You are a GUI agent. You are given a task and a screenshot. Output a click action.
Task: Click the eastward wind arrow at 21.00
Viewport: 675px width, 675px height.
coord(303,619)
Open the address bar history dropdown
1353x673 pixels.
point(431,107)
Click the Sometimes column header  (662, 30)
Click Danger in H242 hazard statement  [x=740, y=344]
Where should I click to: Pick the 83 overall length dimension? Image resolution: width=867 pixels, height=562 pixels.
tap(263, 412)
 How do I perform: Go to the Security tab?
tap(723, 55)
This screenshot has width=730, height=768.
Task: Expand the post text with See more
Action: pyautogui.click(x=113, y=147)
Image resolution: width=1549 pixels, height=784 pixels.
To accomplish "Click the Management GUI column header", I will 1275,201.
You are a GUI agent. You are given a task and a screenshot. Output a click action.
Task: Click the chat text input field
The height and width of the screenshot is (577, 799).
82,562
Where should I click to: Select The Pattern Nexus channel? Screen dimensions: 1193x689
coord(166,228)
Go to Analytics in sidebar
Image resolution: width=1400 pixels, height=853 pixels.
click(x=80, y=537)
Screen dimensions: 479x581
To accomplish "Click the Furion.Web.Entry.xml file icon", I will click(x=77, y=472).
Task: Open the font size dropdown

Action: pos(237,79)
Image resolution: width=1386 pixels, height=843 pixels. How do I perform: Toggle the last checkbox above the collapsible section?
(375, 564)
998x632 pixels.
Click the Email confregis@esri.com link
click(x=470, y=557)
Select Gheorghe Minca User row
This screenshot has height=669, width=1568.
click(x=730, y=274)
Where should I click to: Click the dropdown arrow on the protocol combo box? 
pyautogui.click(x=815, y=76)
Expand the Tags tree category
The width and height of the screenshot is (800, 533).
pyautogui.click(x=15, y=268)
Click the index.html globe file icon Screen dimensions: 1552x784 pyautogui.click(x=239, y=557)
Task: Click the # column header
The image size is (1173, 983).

* * *

▶ [Exercise prompt] Convert every line of the records into a JSON list of strings, one string per line, leaving out blank lines.

▶ [Full answer]
[
  "You are a GUI agent. You are given a task and a screenshot. Output a click action.",
  "Task: Click the eastward wind arrow at 21.00",
  "Viewport: 675px width, 675px height.",
  "coord(303,619)",
  "Open the address bar history dropdown",
  "1353x673 pixels.",
  "point(431,107)",
  "Click the Sometimes column header  (662, 30)",
  "Click Danger in H242 hazard statement  [x=740, y=344]",
  "Where should I click to: Pick the 83 overall length dimension? Image resolution: width=867 pixels, height=562 pixels.",
  "tap(263, 412)",
  " How do I perform: Go to the Security tab?",
  "tap(723, 55)",
  "This screenshot has width=730, height=768.",
  "Task: Expand the post text with See more",
  "Action: pyautogui.click(x=113, y=147)",
  "Image resolution: width=1549 pixels, height=784 pixels.",
  "To accomplish \"Click the Management GUI column header\", I will 1275,201.",
  "You are a GUI agent. You are given a task and a screenshot. Output a click action.",
  "Task: Click the chat text input field",
  "The height and width of the screenshot is (577, 799).",
  "82,562",
  "Where should I click to: Select The Pattern Nexus channel? Screen dimensions: 1193x689",
  "coord(166,228)",
  "Go to Analytics in sidebar",
  "Image resolution: width=1400 pixels, height=853 pixels.",
  "click(x=80, y=537)",
  "Screen dimensions: 479x581",
  "To accomplish \"Click the Furion.Web.Entry.xml file icon\", I will click(x=77, y=472).",
  "Task: Open the font size dropdown",
  "Action: pos(237,79)",
  "Image resolution: width=1386 pixels, height=843 pixels. How do I perform: Toggle the last checkbox above the collapsible section?",
  "(375, 564)",
  "998x632 pixels.",
  "Click the Email confregis@esri.com link",
  "click(x=470, y=557)",
  "Select Gheorghe Minca User row",
  "This screenshot has height=669, width=1568.",
  "click(x=730, y=274)",
  "Where should I click to: Click the dropdown arrow on the protocol combo box? ",
  "pyautogui.click(x=815, y=76)",
  "Expand the Tags tree category",
  "The width and height of the screenshot is (800, 533).",
  "pyautogui.click(x=15, y=268)",
  "Click the index.html globe file icon Screen dimensions: 1552x784 pyautogui.click(x=239, y=557)",
  "Task: Click the # column header",
  "The image size is (1173, 983)."
]